1967 年 64 巻 7 号 p. 622-639
Three cases of the postgastrectomized secondary kwashiorkor syndrome were described in the previous reports. In this study, the author made inquiries about 678 gastrectomy patients. They were resected for benign gastric and duodenal disease, and 85% of them answered that their present condition were good. As the result of clinical investigation in 225 cases, there were no cases of severe malnutrition or hypoproteinemia as like as secondary kwashiorkor, but latent malnutritious condition was present because of decreased dietary in take, steatorrhea or decreased body weight.

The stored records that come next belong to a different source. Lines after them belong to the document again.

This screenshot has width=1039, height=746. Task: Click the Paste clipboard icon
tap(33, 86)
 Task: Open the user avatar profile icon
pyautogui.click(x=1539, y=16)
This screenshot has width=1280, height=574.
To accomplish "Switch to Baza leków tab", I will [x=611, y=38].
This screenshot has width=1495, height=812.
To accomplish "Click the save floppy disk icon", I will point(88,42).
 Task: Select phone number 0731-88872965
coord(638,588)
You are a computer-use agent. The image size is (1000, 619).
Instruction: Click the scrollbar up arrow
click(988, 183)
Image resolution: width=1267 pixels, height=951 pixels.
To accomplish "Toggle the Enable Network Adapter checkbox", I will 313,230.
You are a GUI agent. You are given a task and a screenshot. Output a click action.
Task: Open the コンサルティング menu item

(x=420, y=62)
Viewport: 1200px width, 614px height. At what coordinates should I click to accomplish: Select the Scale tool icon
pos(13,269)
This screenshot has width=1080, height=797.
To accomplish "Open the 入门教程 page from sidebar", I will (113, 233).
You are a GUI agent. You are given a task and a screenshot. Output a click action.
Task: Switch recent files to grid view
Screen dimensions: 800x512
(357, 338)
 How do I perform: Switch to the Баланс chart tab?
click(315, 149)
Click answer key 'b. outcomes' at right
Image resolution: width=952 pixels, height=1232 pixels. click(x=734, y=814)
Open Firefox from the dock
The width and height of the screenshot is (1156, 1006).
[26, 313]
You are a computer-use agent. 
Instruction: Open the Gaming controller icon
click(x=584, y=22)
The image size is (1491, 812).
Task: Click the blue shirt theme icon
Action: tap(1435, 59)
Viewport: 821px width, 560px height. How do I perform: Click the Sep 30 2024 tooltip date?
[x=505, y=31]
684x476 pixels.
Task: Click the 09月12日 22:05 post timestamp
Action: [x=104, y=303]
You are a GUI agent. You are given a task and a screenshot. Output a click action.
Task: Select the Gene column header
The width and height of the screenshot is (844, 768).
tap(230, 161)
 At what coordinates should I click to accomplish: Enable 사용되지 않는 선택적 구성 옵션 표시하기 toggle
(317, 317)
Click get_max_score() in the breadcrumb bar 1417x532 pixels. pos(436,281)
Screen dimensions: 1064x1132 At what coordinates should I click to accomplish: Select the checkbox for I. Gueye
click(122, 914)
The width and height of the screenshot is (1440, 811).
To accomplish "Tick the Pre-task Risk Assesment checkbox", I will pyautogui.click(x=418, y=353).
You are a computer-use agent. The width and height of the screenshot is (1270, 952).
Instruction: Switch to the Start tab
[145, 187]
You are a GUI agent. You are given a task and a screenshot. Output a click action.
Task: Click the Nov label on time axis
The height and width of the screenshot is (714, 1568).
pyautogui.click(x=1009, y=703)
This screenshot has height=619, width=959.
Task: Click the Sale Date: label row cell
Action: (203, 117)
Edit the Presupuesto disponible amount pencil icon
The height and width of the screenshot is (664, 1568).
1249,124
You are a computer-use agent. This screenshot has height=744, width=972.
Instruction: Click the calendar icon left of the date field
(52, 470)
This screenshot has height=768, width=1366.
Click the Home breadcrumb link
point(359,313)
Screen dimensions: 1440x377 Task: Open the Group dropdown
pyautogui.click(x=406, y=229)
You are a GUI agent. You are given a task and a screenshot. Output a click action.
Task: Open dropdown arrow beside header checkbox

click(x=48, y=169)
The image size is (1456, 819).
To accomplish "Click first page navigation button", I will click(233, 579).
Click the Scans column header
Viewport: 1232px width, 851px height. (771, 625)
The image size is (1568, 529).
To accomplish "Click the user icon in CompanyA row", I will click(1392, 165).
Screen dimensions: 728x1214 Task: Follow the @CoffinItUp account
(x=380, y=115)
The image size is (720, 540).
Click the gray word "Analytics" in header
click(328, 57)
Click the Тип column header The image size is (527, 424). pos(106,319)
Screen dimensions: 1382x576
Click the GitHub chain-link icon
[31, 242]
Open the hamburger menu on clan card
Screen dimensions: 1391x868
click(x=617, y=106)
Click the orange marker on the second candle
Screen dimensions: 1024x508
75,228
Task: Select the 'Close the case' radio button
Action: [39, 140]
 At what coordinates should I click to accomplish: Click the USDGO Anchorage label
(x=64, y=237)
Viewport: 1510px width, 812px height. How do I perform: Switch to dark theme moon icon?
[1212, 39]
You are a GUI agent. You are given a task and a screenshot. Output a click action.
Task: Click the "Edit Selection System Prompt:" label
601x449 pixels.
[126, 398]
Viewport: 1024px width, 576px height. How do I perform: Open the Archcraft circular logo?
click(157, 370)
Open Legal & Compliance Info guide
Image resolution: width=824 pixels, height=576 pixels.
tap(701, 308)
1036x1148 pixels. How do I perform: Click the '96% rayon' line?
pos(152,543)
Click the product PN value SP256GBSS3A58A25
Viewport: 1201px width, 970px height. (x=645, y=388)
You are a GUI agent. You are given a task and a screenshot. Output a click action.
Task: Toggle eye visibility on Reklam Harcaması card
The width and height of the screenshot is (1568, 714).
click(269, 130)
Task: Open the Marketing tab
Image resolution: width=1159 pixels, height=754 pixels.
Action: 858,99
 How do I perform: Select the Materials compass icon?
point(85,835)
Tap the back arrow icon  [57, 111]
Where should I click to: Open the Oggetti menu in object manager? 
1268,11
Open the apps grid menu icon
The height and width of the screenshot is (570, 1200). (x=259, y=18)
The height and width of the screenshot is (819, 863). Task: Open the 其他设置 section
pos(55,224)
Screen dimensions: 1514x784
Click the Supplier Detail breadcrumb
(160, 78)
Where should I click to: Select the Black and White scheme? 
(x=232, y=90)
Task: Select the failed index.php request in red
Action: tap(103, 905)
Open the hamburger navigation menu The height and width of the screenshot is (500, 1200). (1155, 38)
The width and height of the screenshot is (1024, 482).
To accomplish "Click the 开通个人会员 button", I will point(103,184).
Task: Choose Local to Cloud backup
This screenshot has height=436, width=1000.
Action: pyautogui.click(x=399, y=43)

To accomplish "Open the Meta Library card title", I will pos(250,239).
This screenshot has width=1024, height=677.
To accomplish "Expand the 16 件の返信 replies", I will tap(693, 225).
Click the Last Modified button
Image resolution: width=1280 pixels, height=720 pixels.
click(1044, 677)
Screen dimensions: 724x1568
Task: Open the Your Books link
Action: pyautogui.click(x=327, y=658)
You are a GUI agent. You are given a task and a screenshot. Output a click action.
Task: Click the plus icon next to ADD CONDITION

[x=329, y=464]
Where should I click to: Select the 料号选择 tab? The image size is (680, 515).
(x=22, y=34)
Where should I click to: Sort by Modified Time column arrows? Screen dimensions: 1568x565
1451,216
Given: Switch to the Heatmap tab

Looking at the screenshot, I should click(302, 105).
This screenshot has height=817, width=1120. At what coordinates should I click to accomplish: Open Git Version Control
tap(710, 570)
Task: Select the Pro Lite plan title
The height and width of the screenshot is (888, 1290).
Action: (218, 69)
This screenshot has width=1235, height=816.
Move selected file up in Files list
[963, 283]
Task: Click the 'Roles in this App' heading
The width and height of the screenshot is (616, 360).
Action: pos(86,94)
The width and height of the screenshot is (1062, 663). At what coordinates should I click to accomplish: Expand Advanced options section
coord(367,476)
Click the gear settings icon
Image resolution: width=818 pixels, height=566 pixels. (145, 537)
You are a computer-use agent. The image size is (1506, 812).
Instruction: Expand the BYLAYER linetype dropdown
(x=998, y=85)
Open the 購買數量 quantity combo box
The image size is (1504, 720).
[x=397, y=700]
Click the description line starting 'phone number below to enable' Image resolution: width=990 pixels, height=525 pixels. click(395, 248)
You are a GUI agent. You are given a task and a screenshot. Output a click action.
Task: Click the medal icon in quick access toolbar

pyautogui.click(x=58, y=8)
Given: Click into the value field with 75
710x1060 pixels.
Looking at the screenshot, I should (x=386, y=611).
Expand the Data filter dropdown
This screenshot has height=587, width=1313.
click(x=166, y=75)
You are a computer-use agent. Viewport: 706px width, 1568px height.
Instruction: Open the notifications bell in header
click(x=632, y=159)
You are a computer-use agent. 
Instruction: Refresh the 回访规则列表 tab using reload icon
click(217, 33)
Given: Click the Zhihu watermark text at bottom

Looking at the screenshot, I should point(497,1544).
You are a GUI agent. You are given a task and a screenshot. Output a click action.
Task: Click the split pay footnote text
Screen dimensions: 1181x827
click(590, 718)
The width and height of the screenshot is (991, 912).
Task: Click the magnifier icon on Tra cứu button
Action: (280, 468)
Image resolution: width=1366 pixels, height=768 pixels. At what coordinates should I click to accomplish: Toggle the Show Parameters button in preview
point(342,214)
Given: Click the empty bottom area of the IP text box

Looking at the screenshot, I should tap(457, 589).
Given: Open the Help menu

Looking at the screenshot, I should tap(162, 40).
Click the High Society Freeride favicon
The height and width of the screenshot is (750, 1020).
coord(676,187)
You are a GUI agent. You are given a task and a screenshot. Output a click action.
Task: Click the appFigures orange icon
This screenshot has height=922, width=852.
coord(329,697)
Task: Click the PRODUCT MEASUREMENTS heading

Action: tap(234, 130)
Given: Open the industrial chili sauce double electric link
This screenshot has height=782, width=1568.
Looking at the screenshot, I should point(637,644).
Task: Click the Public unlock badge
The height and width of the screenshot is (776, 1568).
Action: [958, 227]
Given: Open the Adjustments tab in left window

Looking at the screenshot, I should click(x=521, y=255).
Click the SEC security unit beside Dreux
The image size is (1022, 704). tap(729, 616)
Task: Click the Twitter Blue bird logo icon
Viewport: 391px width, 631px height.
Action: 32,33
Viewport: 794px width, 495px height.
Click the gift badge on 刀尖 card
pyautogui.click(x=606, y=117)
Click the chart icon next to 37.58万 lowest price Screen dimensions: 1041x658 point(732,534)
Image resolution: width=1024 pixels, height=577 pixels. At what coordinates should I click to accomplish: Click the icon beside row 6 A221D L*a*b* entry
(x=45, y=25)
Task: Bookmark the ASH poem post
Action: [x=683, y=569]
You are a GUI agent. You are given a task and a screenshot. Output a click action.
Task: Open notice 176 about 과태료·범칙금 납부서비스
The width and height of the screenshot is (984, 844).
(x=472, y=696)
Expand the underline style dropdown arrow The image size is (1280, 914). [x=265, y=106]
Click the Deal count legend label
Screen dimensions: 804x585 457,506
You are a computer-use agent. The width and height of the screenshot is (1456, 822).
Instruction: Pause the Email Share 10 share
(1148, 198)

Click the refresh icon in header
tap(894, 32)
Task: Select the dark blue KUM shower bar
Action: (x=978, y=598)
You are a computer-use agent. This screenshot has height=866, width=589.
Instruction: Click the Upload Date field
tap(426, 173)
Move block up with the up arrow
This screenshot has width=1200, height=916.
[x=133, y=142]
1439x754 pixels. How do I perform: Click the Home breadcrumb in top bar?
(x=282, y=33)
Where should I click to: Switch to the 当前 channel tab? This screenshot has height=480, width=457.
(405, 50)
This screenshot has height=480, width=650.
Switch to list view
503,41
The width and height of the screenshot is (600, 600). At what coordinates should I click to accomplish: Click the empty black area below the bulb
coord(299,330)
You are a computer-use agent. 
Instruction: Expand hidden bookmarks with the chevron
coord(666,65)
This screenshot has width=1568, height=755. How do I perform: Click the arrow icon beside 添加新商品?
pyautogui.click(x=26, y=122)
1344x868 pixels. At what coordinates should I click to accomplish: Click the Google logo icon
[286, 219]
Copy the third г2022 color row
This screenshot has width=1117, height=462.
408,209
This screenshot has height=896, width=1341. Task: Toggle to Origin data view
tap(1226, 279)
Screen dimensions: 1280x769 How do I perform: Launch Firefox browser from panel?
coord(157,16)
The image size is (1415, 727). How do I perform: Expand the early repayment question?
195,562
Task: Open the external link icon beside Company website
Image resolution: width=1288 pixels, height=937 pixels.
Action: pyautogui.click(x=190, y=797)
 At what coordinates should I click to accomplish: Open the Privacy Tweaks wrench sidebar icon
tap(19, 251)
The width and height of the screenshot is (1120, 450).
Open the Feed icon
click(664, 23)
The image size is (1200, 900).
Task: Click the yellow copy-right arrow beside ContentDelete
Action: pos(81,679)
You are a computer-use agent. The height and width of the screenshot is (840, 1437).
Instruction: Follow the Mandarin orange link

Various absorption tests and pancreozymin-secretin test were done in gastrectomy patients the results in carbohydrate and protein absorption tests differed little from normal subjects, although fat absorption was slightly decreased. The values in pancreozyminsecretin test, volume of duodenal juice, bicarbonate concentration, amylase and lipase and trypsin activities were all higher than those of normal subjects.
This was thought that it depended on conpensatoric hyperfunction, but in fact the digestion and absorption were decreased for lack of pancreozymin-secretin stimulation or inadequate mixture of the bile and pancreatic juice to diet.
Comparing with gastectomy patients, secondary kwashiorkor patients showed normal absorption of carbohydrate, although reduction of fat and protein absorptions was present, and paticularly protein malabsorption were so servere that this was pointed out to be one of cause in the secondary malnutrition. Pancreozymin-secretin tests corresponded with the above mentioned absorption tests, except amylase test, but bicarbonate concentration, lipase and paticularly trypsin activities were severely decreased. It was thought that this severe malnutrition was resulted from pancreas injury following gastrectomy.